Nous le constatons d’abord au niveau matériel lorsque, malgré le travail de toute une vie, nous accédons à une retraite nous permettant à peine de subsister, alors que d’autres, habitués à l’oisiveté, jouissent d’une santé et d’un revenu défiant l’éternité.
Nous sommes fragilisés aussi lorsque, vivant dans des régions où des industries d’un autre âge ont disparu, nous sommes mis en demeure de trouver un emploi dont l’occurrence n’a qu’une faible probabilité car cette fonction pourrait de plus en plus souvent être assurée par une machine. Le devenir propre à l’Histoire s’est retourné contre nous, sans que nous puissions répondre, tant est répandu le préjugé que nous sommes, individuellement, responsables et redevables même de notre existence. Notre atomisation est extrême et nous nous demandons à quel titre nous pourrions encore nous rattacher à la société qui exige férocement de nous des comptes tout en nous acculant à l’isolement. Nous en arrivons à nous sentir inutiles et ce sentiment suscite en nous la tentation nihiliste de tout détruire autour de nous ou de disparaître nous-mêmes.
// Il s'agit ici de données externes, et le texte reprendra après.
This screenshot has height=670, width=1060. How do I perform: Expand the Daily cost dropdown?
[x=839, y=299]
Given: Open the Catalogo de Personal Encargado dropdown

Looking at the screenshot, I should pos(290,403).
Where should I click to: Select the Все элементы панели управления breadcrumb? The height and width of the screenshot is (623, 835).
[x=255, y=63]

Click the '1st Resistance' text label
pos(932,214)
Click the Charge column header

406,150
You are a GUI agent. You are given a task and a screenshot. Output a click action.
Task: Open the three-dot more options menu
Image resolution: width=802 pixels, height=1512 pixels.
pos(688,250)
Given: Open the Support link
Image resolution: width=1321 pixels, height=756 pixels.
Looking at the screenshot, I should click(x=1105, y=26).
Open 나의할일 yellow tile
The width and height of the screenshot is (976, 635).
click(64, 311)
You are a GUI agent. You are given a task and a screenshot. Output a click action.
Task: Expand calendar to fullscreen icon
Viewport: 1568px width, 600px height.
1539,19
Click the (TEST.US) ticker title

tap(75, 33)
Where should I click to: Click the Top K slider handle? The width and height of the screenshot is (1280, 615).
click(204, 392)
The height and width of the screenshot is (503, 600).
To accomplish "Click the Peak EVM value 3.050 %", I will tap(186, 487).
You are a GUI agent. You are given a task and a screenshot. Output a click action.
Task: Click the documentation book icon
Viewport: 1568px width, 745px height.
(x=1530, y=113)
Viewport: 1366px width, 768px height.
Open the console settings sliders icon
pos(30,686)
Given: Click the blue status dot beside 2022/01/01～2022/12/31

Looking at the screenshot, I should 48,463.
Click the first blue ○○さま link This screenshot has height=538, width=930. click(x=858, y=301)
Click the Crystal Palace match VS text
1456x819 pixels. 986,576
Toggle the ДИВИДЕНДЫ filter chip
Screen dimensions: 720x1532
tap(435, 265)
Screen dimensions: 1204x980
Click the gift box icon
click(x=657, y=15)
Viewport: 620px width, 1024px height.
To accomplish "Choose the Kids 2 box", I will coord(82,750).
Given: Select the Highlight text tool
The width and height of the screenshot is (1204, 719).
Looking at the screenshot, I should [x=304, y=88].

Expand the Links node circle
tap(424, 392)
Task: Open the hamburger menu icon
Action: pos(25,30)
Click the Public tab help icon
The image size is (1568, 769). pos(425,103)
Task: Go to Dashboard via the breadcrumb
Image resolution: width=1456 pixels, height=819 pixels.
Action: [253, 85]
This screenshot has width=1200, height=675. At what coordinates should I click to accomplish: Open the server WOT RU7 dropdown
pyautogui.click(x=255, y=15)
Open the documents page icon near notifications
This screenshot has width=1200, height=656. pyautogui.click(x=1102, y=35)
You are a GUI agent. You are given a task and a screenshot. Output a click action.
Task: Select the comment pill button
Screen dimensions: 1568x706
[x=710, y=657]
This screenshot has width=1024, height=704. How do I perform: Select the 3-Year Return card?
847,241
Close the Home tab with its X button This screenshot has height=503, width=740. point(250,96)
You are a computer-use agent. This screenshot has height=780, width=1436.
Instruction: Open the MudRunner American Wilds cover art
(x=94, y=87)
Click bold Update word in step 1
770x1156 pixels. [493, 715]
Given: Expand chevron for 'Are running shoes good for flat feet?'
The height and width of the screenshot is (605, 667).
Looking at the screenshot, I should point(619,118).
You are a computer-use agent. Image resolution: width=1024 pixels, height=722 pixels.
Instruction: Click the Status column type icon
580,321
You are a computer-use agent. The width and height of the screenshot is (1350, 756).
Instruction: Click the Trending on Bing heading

Enfin, si nous devions tomber malades, nous craignons de plus en plus une consultation médicale ou une intervention, même banale, car les soins médicaux nous semblent inaccessibles du fait de leur coût. À l’opposé, nous nous voyons abreuvés d’images ou d’informations concernant un certain transhumanisme, un paradis au sein duquel nous pourrions récupérer quelques forces, mais nous comprenons d’emblée qu’il est destiné à une classe qui nous est étrangère, son attention fixée sur des objectifs égoïstes de perfectibilité et d’immortalité dans une vie tout entière privée de sens car coupée de l’échange avec les autres. Ce contraste nous est insoutenable lorsque la majorité de la population mondiale n’a pas accès à des soins médicaux de base.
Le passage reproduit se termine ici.